Physical therapy and occupational therapy are the foundation of treatment and can begin within the first two weeks of life. A typical early program involves sessions three to five days a week, with therapists gently moving the baby’s arm through its full range of motion to prevent the joints from stiffening. Techniques include passive stretching (moving the arm for the baby), encouraging the baby to use the affected arm during play, taping to support weak muscles, and splinting to keep the wrist and fingers in a functional position.
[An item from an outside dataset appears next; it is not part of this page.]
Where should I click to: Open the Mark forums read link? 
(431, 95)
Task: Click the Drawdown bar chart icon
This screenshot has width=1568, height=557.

This intensive schedule often continues for the first 18 months, then gradually decreases as function returns.
Parents are taught exercises to do at home between therapy visits. Consistent daily practice, things like guiding the baby to reach for toys with the affected arm or gently stretching the shoulder during diaper changes, plays a major role in the outcome.
When Surgery Is Needed
If a baby shows no improvement in the first three to six months, the nerve damage is likely too severe to heal on its own, and surgery becomes an option. The goal of early nerve surgery is to restore the connection between the brain and the arm muscles before those muscles waste away from disuse. Ideally, nerve procedures are performed within about five months of the injury.
The type of surgery depends on where and how badly the nerve is damaged. For nerves that are torn but not ripped from the spinal cord, surgeons can bridge the gap using a nerve graft, a small section of nerve taken from elsewhere in the body. For nerves that have been pulled from the spinal cord (the most severe injury), a nerve transfer may be performed. In this procedure, a less critical working nerve is rerouted to take over the job of the damaged one.
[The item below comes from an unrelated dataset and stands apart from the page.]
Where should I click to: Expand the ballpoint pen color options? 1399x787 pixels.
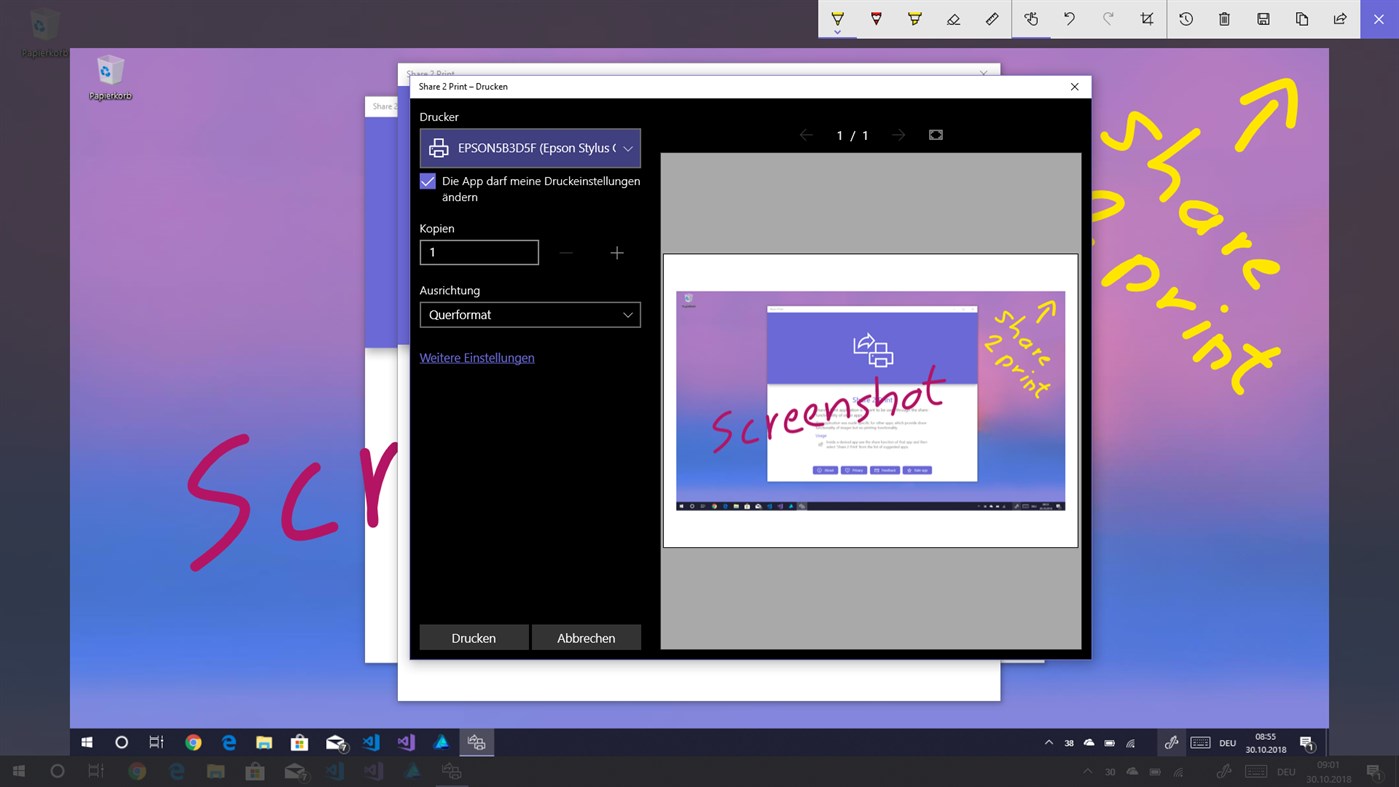point(838,31)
In older children who still have significant weakness, secondary procedures like tendon or muscle transfers can reposition working muscles to restore specific movements, particularly shoulder rotation and elbow bending. In the most severe cases, a functioning muscle from another part of the body can be transplanted to the arm using microsurgery.
Long-Term Outlook
The range of outcomes is wide. Children with mild injuries often regain full or near-full arm function within the first year. Those with moderate injuries may recover useful movement but retain some weakness, particularly in overhead reaching, outward shoulder rotation, or forearm turning. These limitations can affect activities like throwing a ball, reaching overhead, or turning a doorknob.
In more severe cases, the affected arm may be noticeably thinner and shorter than the other due to muscle wasting and reduced growth stimulation during childhood. The shoulder joint can develop internal rotation contractures, where the arm gets locked in a turned-in position, if the muscles pulling it inward recover while those pulling it outward do not. Over time, this muscle imbalance can reshape the shoulder joint itself, particularly in growing children.
Even children with persistent weakness often develop strong compensatory strategies. Grip strength is frequently excellent because the hand muscles are spared, which means fine motor tasks like writing and using tools remain largely unaffected. Ongoing therapy through childhood helps maximize the functional use of whatever strength returns.